– Это же Кальмар, – оживляется Дениска. Машет в ответ.

После знакомства с Кальмаром мой сын долго выбирал себе звучную кличку, стал носить шапку так, чтобы она едва закрывала уши, и обзавёлся парочкой идиотских жестов. К счастью, сейчас всё это позабылось.

В этой части склона небольшой трамплин, на котором Денис в прошлом году освоился буквально за неделю. Теперь же он подходит к нему с осторожностью, будто наездник к лошади, которая сбросила его на землю. Смотрит на меня, и я одобрительно киваю:

– Хочешь? Давай, у тебя замечательно получалось в прошлом году.

Лицо его светлеет, я в своём воображении уже беседую с сестрой о том, как важно иногда так вот словесно погладить сына по голове, но тут замечаю, как к нам подходит Кальмар.

– Привет! – кричит ему Денис.

– Привет, воробышек. Ну как, ещё не раздумал стать профи?

Дениска застенчиво жмёт плечами. Садится на снег и быстро, в четыре движения застёгивает крепления. Я с горечью отмечаю, что одно панибратское выражение из уст кумира явно оказывает влияние большее, чем все мои направляющие пинки.

– До Олимпиады ещё пара лет. Как раз успеваешь подать заявку, – говорит Кальмар.

Что-то в облике Кальмара меня настораживает. Дурацкая шапка, общая помятость и синяки под глазами – всё как всегда… Вот оно! Валенки на ногах никак не вписываются в общую картину.

– Это твои новые ботинки? – спрашиваю я. – Креативно. Кто это придумал? Форум? Или Бёртон?

Кальмар демонстрирует жёлтые зубы:

– Я сегодня не катаю. Так что у твоего воробышка есть все шансы меня нагнать.

– Он ломал руку, – сказал я. – Всего полгода назад. Сложный перелом.

Говоря «сложный перелом», я имел в виду не только тяжесть самого перелома, но и совокупность последствий. Кирпич, в который они срослись, я разбивал головой, и для меня он был действительно сложный.

– Ух ты! Так наш воробышек теперь стреляный воробей! – восхитился Кальмар. – И что? Снова встал на борд? Так быстро!

Мы наблюдаем, как Дениска медленно съезжает на заднем канте почти до самого трамплина. До последнего я думаю, что он просто не сможет набрать скорость. Но в последний момент Денис ставит борд по ходу склона и подпрыгивает на кочке, ловко подтягивая колени почти к подбородку. В шлеме вспыхивает блик от фонаря. В голове у сына явно имеется тетрадный лист с нужными расчётами, называемый опытом.

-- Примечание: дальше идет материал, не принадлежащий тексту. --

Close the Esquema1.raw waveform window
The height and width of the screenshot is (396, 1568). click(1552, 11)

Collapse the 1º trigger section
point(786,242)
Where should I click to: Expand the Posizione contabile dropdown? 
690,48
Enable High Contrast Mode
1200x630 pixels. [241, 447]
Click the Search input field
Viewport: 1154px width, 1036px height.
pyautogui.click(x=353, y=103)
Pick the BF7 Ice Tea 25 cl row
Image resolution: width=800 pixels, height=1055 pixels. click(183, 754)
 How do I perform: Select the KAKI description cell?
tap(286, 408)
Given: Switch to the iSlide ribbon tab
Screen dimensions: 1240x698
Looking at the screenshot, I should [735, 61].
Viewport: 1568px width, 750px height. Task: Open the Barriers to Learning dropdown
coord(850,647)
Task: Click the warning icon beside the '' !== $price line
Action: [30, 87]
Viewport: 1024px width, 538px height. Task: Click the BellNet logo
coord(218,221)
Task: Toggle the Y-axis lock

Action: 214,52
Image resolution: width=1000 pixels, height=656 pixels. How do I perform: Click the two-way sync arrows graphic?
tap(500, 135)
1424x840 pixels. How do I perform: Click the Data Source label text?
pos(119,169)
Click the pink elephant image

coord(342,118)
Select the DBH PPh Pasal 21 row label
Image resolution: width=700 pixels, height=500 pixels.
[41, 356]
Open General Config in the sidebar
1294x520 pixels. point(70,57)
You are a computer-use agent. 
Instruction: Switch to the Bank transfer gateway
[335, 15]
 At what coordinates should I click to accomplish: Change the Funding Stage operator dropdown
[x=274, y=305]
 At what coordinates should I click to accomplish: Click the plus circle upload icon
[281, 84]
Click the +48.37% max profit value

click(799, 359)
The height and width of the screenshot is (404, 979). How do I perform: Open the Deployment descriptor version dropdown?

– Он стал бояться. Ездит очень осторожно.

Кальмар шмыгает носом, задумчиво наблюдая за мальчиком.

– Может быть, так и нужно, – продолжаю я. – Пусть себе ездит потихоньку.

– Так и нужно, – подтверждает Кальмар и невразумительно машет рукой в варежке. – Для воробышка это перестало быть игрой. Это экстремальный спорт, мужик. И главное слово здесь…

– Экстремальный? Да, понимаю…

– Спорт. Нужно уметь сращивать конечности и быть готовым оказаться как можно скорее снова на доске. Нужно уметь бояться потерять квалификацию. Навык. И допускать возможность, что однажды ты сломаешь себе шею.

Пока я осмысливаю его слова, он прибавляет:

– Я сегодня пьян, мужик, вот почему я без доски. Те лакаботы думают, что сноуборд особенно хорош под винишко. Никак не вобью им в голову, что если они хотят развлечься, пускай оставляют доску дома и приходят сюда с санками. Никогда не позволяй своему воробышку пить на склоне. Договорились?

Кальмар хлопает меня по плечу и неверной походкой идёт прочь. Валенки на его ногах больше не кажутся такой уж нелепицей. Уже отойдя на порядочное расстояние, он оборачивается и кричит:

– Пройдёт время, и он будет гонять не хуже, чем в прошлом году. Не выпуская из головы ту боль. Это ведь на самом деле больно, мужик.